- [HOW TO COMPLETE THIS TASK] Each line in the data holding "right" should be listed.

Items from a data source
══════
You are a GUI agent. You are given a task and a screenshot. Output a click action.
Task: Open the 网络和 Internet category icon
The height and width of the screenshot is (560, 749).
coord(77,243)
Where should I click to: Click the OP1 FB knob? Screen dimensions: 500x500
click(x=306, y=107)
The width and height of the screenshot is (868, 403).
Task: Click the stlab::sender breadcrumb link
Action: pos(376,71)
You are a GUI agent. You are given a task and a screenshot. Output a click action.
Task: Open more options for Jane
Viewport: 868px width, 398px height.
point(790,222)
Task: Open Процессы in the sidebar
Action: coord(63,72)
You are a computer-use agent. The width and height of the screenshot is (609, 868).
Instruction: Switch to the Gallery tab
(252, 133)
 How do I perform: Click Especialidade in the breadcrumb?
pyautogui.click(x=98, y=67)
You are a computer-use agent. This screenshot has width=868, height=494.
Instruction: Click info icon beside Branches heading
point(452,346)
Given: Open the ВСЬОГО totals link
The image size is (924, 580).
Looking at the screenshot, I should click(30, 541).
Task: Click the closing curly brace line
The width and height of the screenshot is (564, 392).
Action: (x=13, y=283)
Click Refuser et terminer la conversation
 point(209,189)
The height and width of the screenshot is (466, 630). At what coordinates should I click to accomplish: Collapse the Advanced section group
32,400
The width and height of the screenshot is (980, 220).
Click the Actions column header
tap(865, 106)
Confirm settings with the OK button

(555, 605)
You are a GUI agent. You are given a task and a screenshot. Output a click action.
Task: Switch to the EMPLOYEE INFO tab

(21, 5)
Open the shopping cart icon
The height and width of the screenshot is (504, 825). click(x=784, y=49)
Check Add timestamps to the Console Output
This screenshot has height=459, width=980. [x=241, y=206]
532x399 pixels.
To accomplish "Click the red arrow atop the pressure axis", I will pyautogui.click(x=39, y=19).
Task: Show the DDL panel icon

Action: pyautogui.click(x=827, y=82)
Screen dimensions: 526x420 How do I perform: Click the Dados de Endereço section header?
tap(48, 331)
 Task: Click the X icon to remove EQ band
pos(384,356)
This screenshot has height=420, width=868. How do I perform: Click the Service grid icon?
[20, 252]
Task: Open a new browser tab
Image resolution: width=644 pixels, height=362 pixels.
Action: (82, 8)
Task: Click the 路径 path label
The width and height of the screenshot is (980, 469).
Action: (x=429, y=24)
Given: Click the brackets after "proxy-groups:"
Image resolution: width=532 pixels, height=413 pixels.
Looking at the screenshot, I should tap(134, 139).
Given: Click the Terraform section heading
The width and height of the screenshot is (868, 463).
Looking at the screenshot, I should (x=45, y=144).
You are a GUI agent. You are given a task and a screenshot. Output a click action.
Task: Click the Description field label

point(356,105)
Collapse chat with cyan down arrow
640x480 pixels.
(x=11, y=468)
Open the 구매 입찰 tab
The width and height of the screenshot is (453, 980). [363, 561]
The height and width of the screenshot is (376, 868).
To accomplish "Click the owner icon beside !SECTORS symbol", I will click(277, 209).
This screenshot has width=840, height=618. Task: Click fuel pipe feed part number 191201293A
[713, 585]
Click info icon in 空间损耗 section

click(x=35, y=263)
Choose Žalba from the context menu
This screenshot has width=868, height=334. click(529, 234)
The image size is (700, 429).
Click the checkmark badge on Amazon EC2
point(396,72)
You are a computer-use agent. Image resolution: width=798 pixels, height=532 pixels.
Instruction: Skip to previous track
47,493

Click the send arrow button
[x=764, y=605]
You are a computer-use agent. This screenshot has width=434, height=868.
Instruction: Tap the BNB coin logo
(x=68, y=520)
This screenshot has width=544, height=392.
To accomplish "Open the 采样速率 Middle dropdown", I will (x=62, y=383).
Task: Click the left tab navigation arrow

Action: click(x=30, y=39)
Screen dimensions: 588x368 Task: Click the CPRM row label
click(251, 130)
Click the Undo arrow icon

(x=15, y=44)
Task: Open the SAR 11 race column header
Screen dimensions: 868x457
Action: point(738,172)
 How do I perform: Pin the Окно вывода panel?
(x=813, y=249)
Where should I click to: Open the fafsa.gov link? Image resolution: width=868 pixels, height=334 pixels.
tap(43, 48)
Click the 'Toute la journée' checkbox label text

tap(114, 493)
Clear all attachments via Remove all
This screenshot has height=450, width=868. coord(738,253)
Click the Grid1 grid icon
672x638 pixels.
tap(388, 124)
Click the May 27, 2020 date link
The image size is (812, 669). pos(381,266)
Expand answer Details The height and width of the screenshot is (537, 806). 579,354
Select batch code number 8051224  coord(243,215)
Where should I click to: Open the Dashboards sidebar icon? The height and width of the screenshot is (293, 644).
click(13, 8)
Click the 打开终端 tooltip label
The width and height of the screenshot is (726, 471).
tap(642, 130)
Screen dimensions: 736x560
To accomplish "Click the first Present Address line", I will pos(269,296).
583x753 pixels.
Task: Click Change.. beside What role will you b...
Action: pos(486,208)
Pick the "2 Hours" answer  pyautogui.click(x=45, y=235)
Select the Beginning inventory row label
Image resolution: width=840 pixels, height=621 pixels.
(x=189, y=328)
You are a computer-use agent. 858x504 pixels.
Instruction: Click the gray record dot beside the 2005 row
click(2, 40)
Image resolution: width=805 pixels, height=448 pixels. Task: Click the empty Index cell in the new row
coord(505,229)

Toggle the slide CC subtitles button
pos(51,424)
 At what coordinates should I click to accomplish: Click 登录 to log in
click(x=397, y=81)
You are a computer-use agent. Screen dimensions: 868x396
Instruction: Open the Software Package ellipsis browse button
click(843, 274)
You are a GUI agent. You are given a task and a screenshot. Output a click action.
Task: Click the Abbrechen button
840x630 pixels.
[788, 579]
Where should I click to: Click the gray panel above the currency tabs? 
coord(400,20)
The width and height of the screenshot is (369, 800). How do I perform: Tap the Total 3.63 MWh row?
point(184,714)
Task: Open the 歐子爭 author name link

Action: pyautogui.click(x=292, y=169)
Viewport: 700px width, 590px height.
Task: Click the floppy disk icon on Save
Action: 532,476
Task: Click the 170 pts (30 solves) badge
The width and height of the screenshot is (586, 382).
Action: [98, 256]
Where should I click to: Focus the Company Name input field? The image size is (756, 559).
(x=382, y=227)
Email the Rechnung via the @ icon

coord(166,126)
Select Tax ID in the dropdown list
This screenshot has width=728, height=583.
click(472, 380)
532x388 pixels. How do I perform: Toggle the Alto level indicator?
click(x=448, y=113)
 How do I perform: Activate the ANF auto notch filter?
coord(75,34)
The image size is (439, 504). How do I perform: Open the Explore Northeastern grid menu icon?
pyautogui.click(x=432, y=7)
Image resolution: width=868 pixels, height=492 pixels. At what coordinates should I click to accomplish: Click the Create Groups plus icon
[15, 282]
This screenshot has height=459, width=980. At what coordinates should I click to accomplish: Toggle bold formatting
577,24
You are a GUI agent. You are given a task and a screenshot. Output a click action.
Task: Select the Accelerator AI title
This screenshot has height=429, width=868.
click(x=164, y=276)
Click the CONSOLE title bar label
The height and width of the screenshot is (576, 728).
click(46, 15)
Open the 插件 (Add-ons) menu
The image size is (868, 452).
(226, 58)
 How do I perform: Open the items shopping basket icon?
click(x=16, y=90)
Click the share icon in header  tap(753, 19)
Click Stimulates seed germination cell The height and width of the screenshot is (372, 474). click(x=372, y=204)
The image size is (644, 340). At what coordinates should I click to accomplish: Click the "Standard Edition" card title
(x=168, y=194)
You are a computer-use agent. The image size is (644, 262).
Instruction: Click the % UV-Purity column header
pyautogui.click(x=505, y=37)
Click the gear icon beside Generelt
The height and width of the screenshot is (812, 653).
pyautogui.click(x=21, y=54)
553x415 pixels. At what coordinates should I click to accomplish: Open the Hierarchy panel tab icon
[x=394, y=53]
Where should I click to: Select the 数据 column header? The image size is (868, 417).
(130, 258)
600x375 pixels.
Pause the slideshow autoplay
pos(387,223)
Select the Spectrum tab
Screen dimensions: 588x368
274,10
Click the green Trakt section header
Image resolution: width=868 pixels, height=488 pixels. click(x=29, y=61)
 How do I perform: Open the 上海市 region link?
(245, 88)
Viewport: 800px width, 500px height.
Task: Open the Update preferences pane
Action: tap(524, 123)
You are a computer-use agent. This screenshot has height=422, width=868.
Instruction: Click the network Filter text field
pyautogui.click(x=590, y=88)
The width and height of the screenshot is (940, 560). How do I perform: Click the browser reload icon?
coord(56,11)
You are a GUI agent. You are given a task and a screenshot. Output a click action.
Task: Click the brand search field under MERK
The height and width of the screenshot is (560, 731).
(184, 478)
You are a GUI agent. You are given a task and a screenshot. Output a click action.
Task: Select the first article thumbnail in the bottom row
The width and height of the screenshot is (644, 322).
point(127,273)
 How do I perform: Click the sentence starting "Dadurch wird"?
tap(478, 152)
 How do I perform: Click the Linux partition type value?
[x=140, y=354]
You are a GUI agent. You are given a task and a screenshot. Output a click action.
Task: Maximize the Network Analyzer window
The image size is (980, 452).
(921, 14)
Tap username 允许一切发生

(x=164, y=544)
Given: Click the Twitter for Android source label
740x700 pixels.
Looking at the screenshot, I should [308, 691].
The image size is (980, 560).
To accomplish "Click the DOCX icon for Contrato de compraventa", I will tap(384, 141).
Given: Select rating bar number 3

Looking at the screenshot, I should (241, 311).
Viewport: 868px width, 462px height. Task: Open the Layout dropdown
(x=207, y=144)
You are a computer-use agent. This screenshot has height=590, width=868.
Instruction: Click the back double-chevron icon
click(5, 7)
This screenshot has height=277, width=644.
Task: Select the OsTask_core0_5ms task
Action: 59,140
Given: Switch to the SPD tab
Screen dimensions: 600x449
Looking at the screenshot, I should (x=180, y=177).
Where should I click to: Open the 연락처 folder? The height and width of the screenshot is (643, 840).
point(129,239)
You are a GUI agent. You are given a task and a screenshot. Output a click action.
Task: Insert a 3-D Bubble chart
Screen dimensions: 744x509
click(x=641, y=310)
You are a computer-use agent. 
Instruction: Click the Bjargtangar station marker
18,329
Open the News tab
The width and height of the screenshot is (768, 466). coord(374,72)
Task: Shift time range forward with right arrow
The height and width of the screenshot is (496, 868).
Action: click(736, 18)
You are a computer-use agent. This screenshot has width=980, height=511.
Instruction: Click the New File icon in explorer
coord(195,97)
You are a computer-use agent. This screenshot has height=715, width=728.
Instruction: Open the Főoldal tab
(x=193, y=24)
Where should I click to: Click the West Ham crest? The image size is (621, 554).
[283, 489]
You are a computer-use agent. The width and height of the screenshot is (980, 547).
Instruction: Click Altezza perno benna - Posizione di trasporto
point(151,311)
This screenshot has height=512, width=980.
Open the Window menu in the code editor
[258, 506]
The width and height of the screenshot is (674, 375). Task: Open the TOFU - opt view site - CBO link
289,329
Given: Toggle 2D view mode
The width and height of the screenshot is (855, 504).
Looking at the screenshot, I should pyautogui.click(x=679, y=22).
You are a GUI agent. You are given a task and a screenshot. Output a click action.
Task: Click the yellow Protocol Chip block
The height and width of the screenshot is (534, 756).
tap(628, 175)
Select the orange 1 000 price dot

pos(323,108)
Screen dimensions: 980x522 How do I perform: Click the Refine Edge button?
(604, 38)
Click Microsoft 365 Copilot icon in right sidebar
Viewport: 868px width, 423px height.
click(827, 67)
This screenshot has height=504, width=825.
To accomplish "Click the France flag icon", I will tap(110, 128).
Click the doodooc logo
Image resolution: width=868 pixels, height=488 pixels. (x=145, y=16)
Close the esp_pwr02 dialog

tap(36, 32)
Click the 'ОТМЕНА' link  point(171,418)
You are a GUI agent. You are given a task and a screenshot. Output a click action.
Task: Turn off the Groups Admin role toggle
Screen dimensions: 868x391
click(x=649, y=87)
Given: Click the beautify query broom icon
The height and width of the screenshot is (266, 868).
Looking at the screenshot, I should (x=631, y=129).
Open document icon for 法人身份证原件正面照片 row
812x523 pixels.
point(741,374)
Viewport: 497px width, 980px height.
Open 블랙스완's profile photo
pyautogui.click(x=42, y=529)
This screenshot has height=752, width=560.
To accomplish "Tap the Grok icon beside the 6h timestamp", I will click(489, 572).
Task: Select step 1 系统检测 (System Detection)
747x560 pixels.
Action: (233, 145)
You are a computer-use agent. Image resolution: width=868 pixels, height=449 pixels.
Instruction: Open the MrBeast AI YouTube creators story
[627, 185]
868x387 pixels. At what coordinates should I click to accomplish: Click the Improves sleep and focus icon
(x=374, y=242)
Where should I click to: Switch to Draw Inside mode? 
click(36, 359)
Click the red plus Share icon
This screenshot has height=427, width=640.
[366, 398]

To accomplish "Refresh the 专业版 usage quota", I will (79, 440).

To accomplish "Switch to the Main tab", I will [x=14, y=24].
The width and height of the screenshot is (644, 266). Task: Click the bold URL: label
══════
- [OUTPUT]
Task: Shift time range forward with right arrow
Click Microsoft 365 Copilot icon in right sidebar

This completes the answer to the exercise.